We can hope that again if you always choose the game with the higher expected return the statistical randomness will be increasingly irrelevant over time for large N and you will store a larger amount of money compared to a person with a different strategy.

In order for this hope to actually happen we need that the incomes of the games $A_k$ and $B_k$ are uniformly bounded and "small enough" compared to N. This could not happen if for example:

• a single game has infinite expectation like in the St. Petersburg game;
• a single game has such a big expected revenue that would make almost irrelevant all the previous outcomes;
• the sequence of games has increasingly growing expected revenues.

This could indeed happen if all the games have revenues that lie inside a "bounded" range of values while N is "big enough" compared to this range.

The elements that will make it happen are:

• the additivity property of the money that we gain from the game (it is important that we can store the money and the amount will never reset);
• the central limit theorem for non identical distributed variables.

To summarize:  the strategy to always choose the option that maximize the expected monetary revenue is indeed rational if you can store or spend all the money and the choice is part of a set of many choices which have a small mean and standard deviation compared to the total amount of money that is expected to be stored in total.

Expected utility

The effect of adding new money to our wealth can be different depending on the wealth we already have at the present moment (10'000 $ can be much more meaningful to someone who has no money than to a millionaire). We model this fact by defining a "utility" function which represents the impact of the extra money on the life of a specific person. We could expect this utility function $U\left(x\right)$ to be increasing with the amount of money $x$ (the more the better) and its slope to be always decreasing (the richer we are the less we care about 1 more dollar), like this:

A rational agent will not be expected to maximize his monetary gain but rather his "utility" gain, if he can. But what happens when he has to make a choice under uncertainty with this new target?

Suppose we have to choose to play game A or game B with some probability distributions for the revenues. In analogy to what we said in the previous paragraph about monetary revenue we could be tempted to say that instead of chosing the game with me maximum expected monetary revenue we choose the one with the maximum expected utility.

Example: if the game A can make us win 1$ with probability 0.5, or otherwise nothing, and game B can make us win $2 with probability 0.3, or otherwise nothing we are no longer interested in the expected revelue, that is:

$E\left(A\right)=0.5\times 1=0.5$,  $E\left(B\right)=0.3\times 2=0.6$

we do not chose B because $0.6>0.5$,  we compute the expected utilities

$E\left(U\right(A\left)\right)=0.5\times U\left(1\right)$, $E\left(U\right(B\left)\right)=0.2\times U\left(2\right)$

So if we have for example $U\left(x\right)=\sqrt{x}$ (which is a function with a shape like in the graph above) then we have $E\left(U\right(A\left)\right)=0.5$ and $E\left(U\right(B\left)\right)\approx 0.42$ and therefore we choose A.

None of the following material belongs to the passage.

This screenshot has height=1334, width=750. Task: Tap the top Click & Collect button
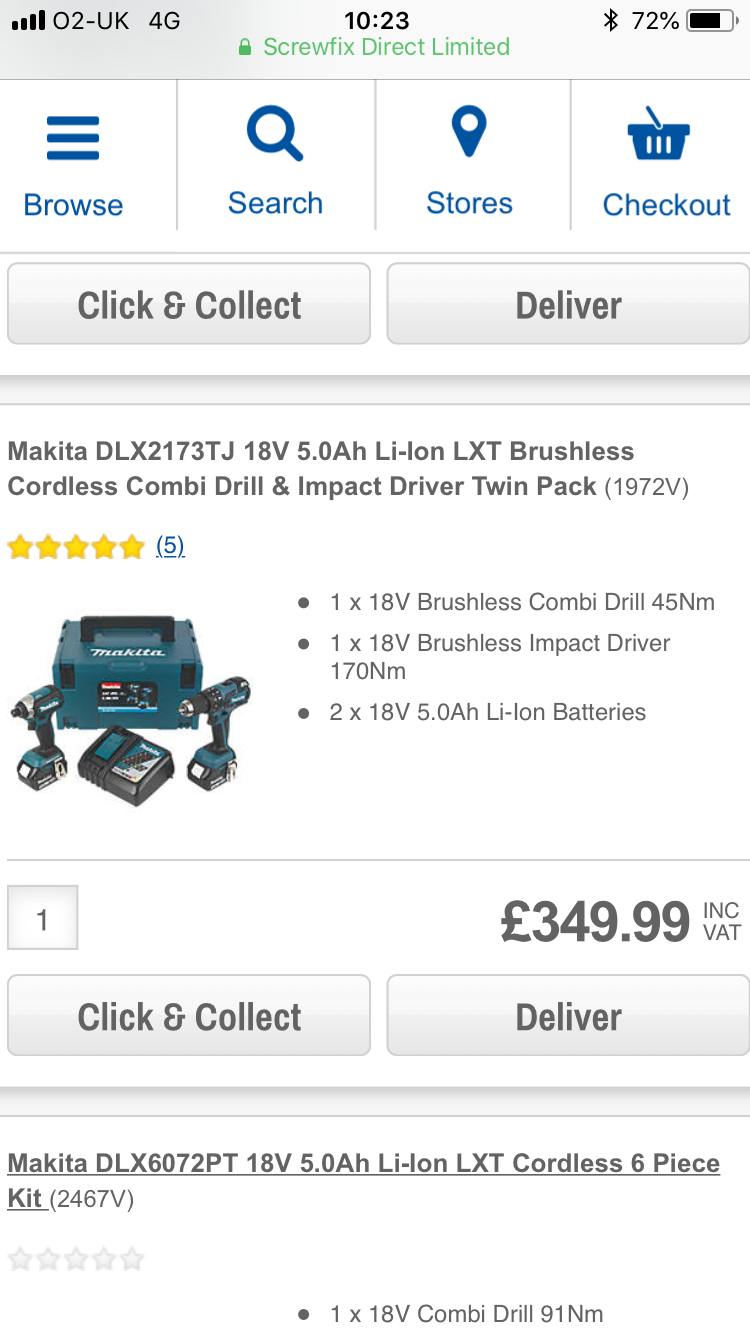(x=189, y=304)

But what if we have to make the same choice more than one time? Now the difference between monetary revenue and utility becomes more extreme:

• When we compute the expected monetary revenue of two game $A_1$ and $A_2$ that we play in sequence we can just add the expected revenue of the two: $E(A_1+A_2)=E\left(A_1\right)+E\left(A_2\right)$, this happens because money just add together.
• When we compute the expected utility of playing two game $A_1$ and $A_2$ in sequence we are not allowed to add the expected utility of the two: playing game A (above) one time resulted in $E\left(U\right(A\left)\right)=0.5$ but if you play the same game A two times you have 3 possible outcomes: 2 wins, 1 wins, 0 wins, the probabilities are 0.25, 0.5, 0.25 and the monetary revenues are 2$, 1$, 0$, so we have $E\left(U\right(A+A\left)\right)=0.25\times \sqrt{2}+0.5\times \sqrt{1}\approx 0.85$ that is less than $E\left(U\right(A\left)\right)+E\left(U\right(A\left)\right)=0.5+0.5=1\ne 0.85$.
• The choice that maximizes the expected utility in 1 single game can be different from the strategy that maximizes utility in 2 games or in 100 games: it can happen that if you can play only 1 time game A or game B then it is game A has the higher expected utility BUT if you can play two times the same games then you get more expected utility by playing B both times. Check this simple example.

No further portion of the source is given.